### [AVAILABLE RECORDS]
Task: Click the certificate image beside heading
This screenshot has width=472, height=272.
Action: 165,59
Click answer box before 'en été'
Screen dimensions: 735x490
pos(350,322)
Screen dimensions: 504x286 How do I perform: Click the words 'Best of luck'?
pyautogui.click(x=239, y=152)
...
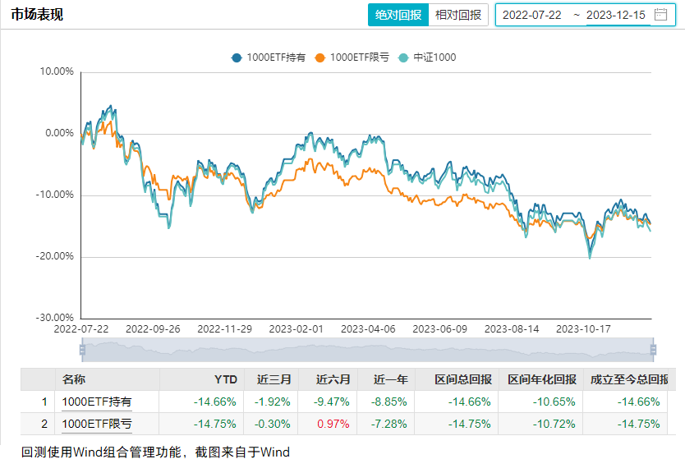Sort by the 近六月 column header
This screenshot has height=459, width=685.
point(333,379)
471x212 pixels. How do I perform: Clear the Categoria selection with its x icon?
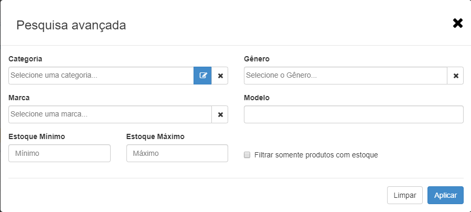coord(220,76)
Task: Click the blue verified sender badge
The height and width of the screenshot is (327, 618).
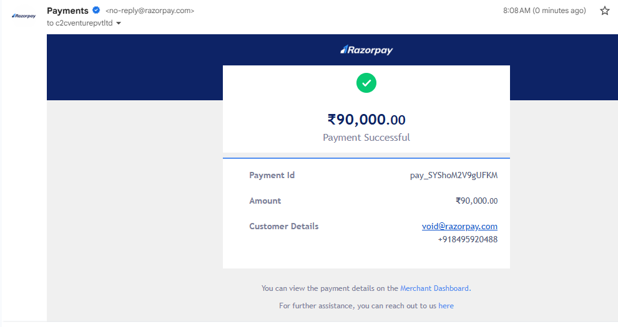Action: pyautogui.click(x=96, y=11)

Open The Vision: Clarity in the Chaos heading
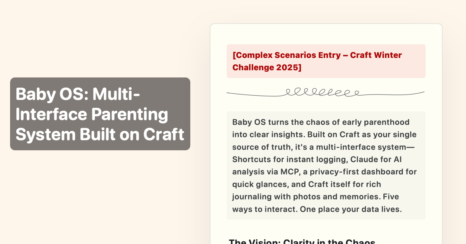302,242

### [REQUIRED WORK]
Where the word "Task" appears in a line of the data above, tally that line; then give the total and nothing more.

### [ANSWER BELOW]
2